◆ TO BE DONE
a – Name the kinds of business entities that the passage on hiring a lawyer says must be represented by an attorney in a court proceeding.
b – Repeat word for word the section of the passage on hiring a lawyer that runs from "When Should you" up to and including "a litigation lawyer.".

◆ SOURCE PASSAGE
____

Most lawyers will want you to be represented by someone who has experience in the particular area of law and will be willing to give you names of other lawyers who may have more experience in the area or be a better fit for your matter.
But be careful, especially if the lawyer asks for a significant retainer. While that is not unusual depending on the particular matter, and many highly competent lawyers can seek significant retainers to begin working on your matter, try and be careful in your selection process. Do research about the lawyer through the Internet if you feel that additional information is required. You may have done this in advance or be relying on someone you trust for the referral. Most lawyers, meaning the vast majority, do very much take what they do very seriously and act quite professionally and ethically. But, as the saying goes, trust but verify.
When Should you Consult or Hire a Litigation Attorney?
If you are named as a defendant (the one being sued) in a lawsuit, you should speak to an attorney. You generally don’t want to try defending these claims on your own (with some very limited possible exceptions for small claims matters). Other than in small claims court, business entities, such as LLCs, LLPs and corporations, are required to be represented by an attorney in a court proceeding. Here are just a few examples of when to hire a litigation lawyer.

____

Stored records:
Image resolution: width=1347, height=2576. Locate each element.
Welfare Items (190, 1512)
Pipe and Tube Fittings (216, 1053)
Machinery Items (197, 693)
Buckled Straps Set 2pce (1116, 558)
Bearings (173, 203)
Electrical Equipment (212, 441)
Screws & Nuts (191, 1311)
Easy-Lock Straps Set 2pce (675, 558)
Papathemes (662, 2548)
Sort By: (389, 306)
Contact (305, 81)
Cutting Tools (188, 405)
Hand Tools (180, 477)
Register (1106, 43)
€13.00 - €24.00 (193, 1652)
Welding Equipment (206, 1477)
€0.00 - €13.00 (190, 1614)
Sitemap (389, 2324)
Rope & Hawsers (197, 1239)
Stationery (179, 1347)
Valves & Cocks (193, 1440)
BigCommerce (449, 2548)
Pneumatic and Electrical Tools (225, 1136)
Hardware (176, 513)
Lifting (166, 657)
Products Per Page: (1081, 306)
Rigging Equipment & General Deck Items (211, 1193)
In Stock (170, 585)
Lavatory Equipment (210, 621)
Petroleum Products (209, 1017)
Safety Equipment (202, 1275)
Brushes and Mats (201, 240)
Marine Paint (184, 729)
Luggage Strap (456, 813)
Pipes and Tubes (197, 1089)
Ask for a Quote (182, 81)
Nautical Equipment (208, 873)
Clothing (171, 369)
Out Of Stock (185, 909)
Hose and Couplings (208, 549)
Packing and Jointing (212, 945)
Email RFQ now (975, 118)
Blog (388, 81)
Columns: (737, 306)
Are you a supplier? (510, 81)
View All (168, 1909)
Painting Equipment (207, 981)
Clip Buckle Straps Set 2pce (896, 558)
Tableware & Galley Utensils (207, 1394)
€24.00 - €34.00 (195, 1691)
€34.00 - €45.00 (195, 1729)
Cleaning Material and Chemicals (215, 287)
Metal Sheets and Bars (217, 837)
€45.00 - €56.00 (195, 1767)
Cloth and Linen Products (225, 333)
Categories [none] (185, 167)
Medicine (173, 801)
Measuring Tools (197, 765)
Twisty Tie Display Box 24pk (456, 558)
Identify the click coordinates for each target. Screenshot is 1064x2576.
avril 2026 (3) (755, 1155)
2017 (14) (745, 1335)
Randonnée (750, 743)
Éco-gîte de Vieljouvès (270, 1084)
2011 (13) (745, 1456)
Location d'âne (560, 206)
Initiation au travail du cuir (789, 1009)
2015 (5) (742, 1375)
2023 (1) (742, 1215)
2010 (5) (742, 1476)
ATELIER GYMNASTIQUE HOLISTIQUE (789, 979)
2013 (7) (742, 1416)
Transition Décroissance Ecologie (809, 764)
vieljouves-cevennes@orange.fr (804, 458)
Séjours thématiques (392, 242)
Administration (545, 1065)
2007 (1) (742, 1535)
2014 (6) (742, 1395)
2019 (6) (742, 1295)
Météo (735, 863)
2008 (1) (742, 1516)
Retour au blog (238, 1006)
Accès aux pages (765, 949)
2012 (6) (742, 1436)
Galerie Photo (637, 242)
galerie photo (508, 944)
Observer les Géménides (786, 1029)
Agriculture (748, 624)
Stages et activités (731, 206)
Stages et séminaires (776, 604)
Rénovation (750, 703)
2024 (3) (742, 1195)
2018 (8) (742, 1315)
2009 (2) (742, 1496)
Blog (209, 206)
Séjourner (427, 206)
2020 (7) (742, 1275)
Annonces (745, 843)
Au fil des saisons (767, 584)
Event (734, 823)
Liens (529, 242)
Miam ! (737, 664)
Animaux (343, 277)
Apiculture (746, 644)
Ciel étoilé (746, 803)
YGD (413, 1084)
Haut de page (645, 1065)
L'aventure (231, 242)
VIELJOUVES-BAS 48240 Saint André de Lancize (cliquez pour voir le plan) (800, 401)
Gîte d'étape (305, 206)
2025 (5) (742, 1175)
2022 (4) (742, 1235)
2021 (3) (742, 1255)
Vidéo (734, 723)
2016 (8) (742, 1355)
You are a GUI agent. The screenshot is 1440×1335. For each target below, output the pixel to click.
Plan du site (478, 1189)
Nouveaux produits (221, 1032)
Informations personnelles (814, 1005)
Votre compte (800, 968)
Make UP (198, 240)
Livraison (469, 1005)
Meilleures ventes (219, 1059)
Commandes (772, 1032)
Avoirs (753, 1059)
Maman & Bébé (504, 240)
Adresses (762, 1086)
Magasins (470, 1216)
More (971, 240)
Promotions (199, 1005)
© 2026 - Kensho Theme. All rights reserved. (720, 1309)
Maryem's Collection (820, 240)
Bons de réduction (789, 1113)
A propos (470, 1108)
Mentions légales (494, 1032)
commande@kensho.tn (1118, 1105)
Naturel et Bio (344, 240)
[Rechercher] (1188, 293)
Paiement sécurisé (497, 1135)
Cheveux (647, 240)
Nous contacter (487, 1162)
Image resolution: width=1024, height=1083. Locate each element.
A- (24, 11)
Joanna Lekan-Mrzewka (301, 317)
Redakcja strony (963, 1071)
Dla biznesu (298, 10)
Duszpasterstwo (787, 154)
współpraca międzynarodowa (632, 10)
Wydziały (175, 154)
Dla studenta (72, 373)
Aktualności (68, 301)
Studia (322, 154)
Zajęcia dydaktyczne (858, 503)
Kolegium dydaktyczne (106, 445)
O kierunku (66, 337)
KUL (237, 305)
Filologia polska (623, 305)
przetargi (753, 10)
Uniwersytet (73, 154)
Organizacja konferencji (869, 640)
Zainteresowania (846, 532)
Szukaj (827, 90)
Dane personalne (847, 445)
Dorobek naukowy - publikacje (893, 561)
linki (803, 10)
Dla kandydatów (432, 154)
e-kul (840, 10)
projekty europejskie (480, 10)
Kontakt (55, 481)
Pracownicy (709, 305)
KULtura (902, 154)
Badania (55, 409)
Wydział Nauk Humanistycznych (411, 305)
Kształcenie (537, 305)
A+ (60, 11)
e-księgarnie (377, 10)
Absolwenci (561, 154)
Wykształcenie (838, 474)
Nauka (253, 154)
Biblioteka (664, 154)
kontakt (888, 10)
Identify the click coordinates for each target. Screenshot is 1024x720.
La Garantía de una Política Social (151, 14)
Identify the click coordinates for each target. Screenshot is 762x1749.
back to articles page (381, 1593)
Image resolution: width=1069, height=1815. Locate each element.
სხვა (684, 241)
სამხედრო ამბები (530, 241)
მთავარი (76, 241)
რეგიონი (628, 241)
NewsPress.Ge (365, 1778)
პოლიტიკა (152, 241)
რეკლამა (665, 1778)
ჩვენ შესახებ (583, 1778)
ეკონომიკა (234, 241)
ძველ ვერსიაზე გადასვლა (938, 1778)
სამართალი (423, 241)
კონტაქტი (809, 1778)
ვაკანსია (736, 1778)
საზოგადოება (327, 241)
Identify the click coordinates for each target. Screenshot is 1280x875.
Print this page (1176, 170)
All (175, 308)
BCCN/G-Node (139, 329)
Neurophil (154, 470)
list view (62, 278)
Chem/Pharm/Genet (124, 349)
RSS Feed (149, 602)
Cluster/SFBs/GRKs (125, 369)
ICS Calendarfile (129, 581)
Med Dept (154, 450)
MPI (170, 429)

____

◆ SOLUTIONS TO THE TASKS
a – LLCs, LLPs, corporations

b –
When Should you Consult or Hire a Litigation Attorney?
If you are named as a defendant (the one being sued) in a lawsuit, you should speak to an attorney. You generally don’t want to try defending these claims on your own (with some very limited possible exceptions for small claims matters). Other than in small claims court, business entities, such as LLCs, LLPs and corporations, are required to be represented by an attorney in a court proceeding. Here are just a few examples of when to hire a litigation lawyer.